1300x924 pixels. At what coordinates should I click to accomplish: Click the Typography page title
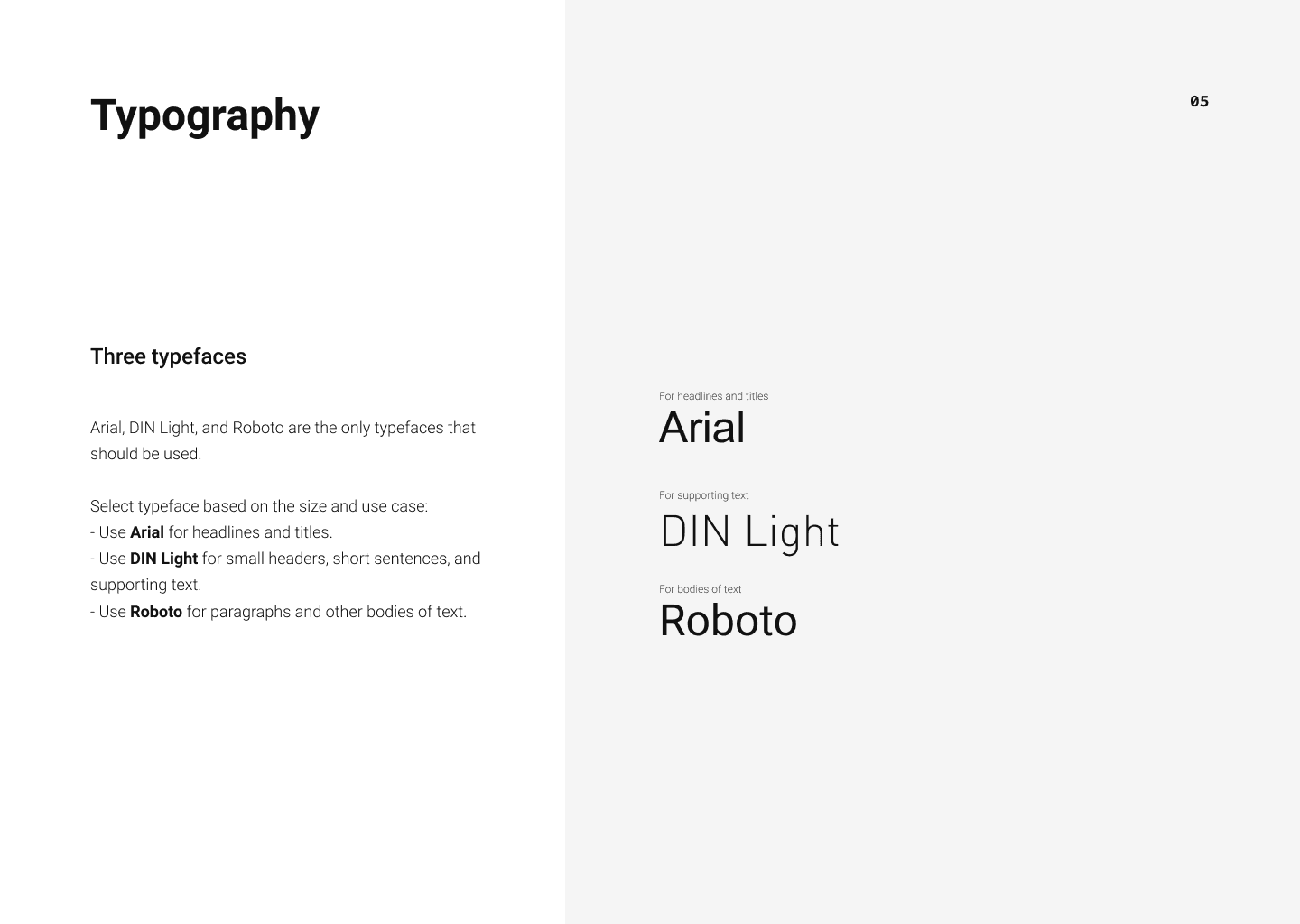coord(205,116)
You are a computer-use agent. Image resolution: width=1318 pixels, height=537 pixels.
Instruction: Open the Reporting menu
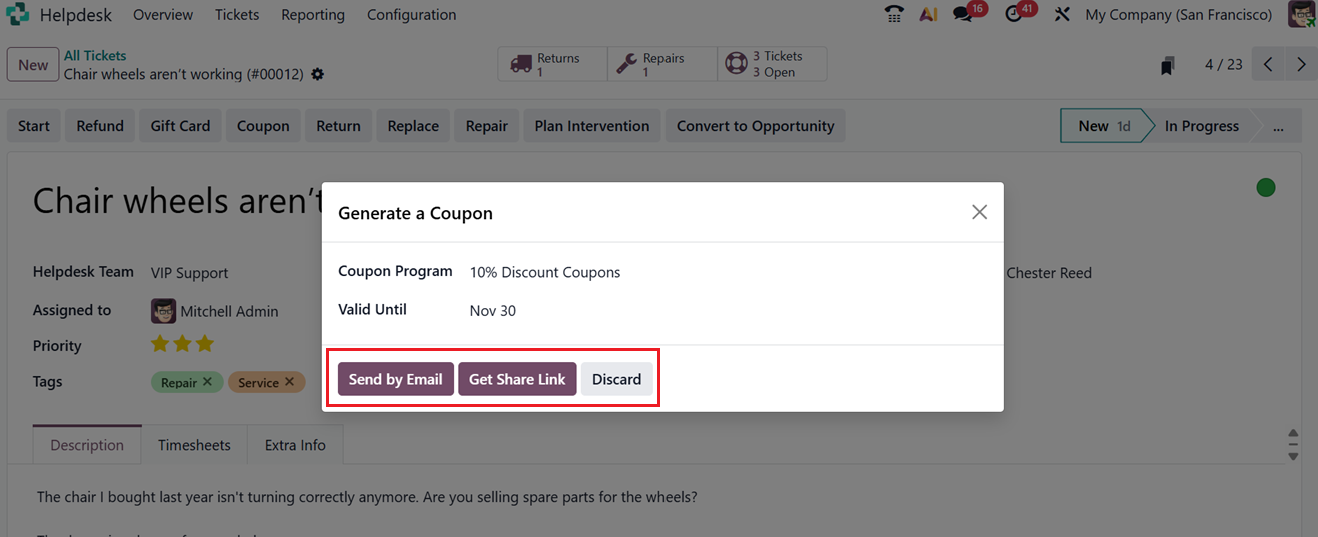[313, 15]
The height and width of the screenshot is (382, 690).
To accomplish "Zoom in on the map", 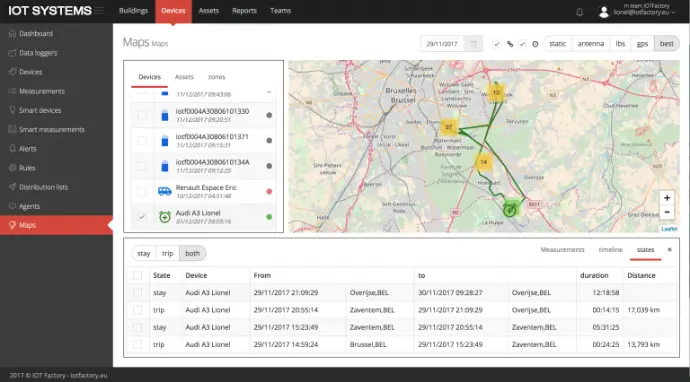I will [667, 198].

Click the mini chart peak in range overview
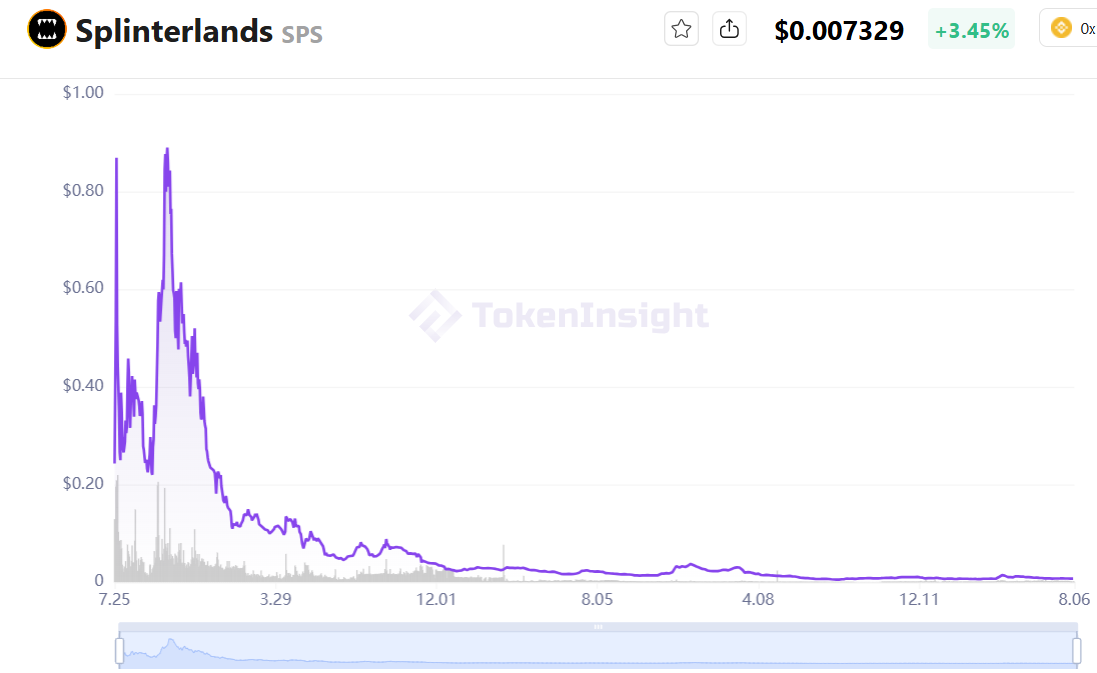tap(171, 642)
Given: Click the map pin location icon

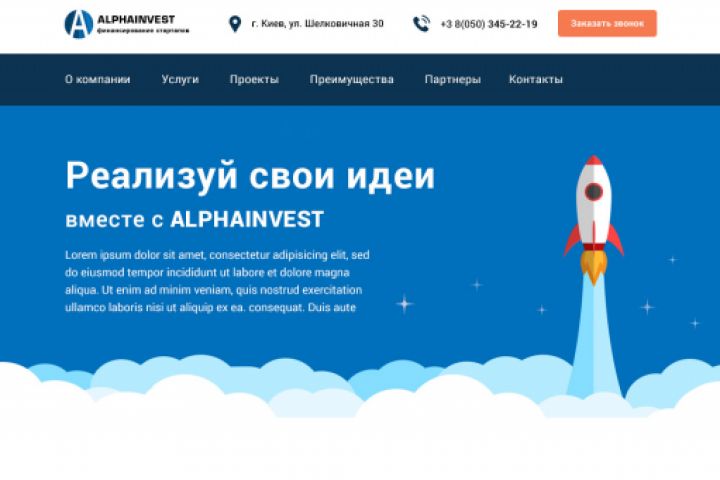Looking at the screenshot, I should tap(235, 24).
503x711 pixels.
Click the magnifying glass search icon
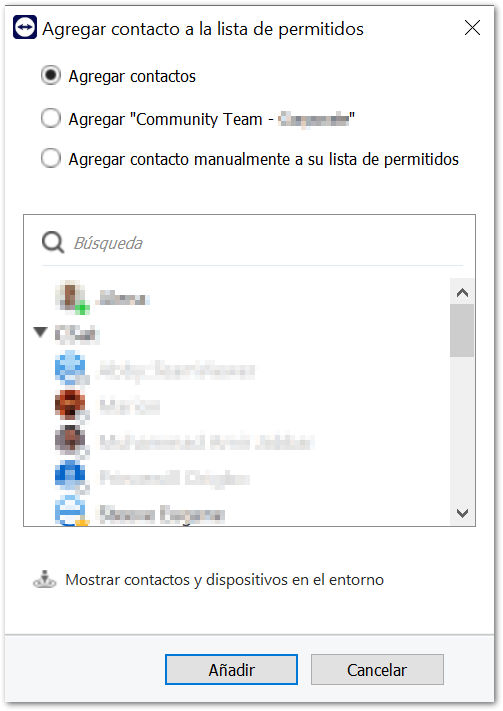[53, 243]
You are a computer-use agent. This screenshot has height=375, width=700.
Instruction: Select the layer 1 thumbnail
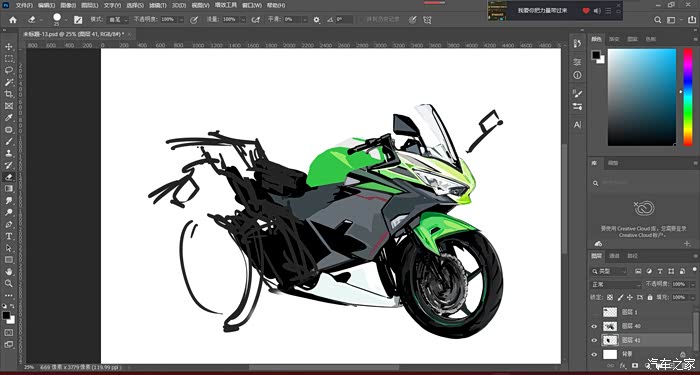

• _EXERCISE AIM_:
The string "computer" marks the lines to copy; report each of them from the data above.

• _ANSWER SECTION_:
You are a computer-use agent. Image resolution: width=1318 pixels, height=537 pixels.
You are a computer-use agent. This screenshot has height=375, width=700.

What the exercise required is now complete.